Febres é conhecida por ser uma terra de ourives e, no seu centro, além da casa de Carlos de Oliveira, podemos encontrar um Monumento ao Ourives. Este era um comerciante que se deslocava de bicicleta com uma caixa de metal onde tinha o ouro e a prata. Estes comerciantes já não se deslocam de bicicleta, mas ainda este fim de semana reparei em vários ourives num mercado na região. Não me lembro de Carlos de Oliveira ter dado grande atenção a esta personagem, pelo menos para a pesquisa do artigo que escrevi, eu próprio não dei. Mas é mais uma vez uma atividade bastante química. O ouro tem uma grande densidade (19.4 quilogramas por litro), sendo muito maleável. Assim, está presente em ligas com outros metais, em geral o cobre. Embora houvesse análises oficiais, cujos resultados eram indicados pelo “contraste”, na dúvida um desses comerciantes podia fazer algumas análises químicas simples (algo que os joalheiros ainda fazem hoje em dia, pois os aparelhos de fluorescência de raios X são muito caros). Essas ligas de ouro, são essencialmente deste metal, correspondendo 24 quilates a ouro puro e 18 quilates, por exemplo, a 75% em massa de ouro. Portugal tem a particularidade de muito do ouro antigo ter 80% deste metal, ou seja 19,2 quilates. 

Mas as coisas são curiosas. Para o ouro de 18 quilates, já vimos que temos 75% em massa deste metal, mas se a liga for apenas de cobre, temos 87% em volume deste metal, sendo apenas 13% do volume de cobre. Mas em termos de átomos temos cerca de 50% de cada um dos elementos. 

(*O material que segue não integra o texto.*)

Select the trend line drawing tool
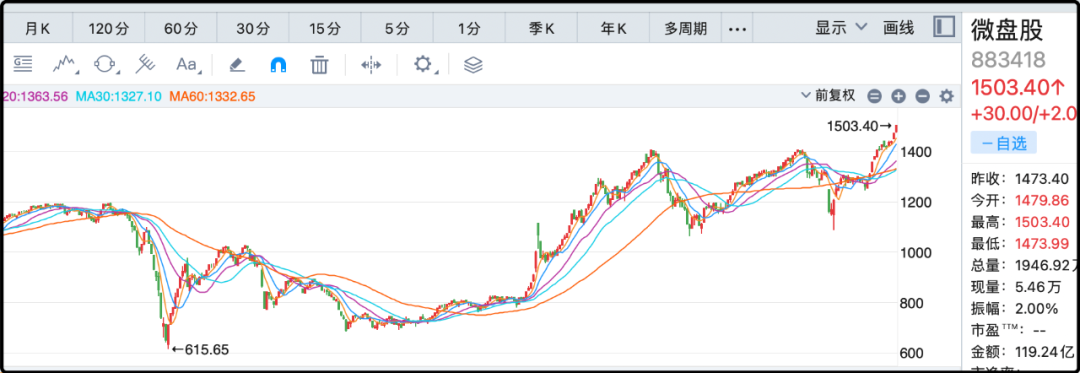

Em Febres, há uns anos, a Casa de Carlos de Oliveira, servia também de biblioteca e julgo que de posto da junta de freguesia e correios, o que lhe dava a possibilidade de estar sempre aberta. As últimas notícias que tive já não eram tão animadoras. Temos de lá ir e ver.

Bibliografia

Sérgio P. J. Rodrigues. Carlos de Oliveira e a Química. Metamorfoses, 18 (2021) 166-174. https://revistas.ufrj.br/index.php/metamorfoses/article/view/46689 

(1) No entanto, no “Museu Etnográfico Dr. Louzã Henriques,” na Lousã, situada a cerca 50 km de Febres e 25 km de Coimbra, já fora da região a que se convencionou chamar Gândara, podem ser encontrados vários aparelhos desses na exposição relacionada com o mundo rural.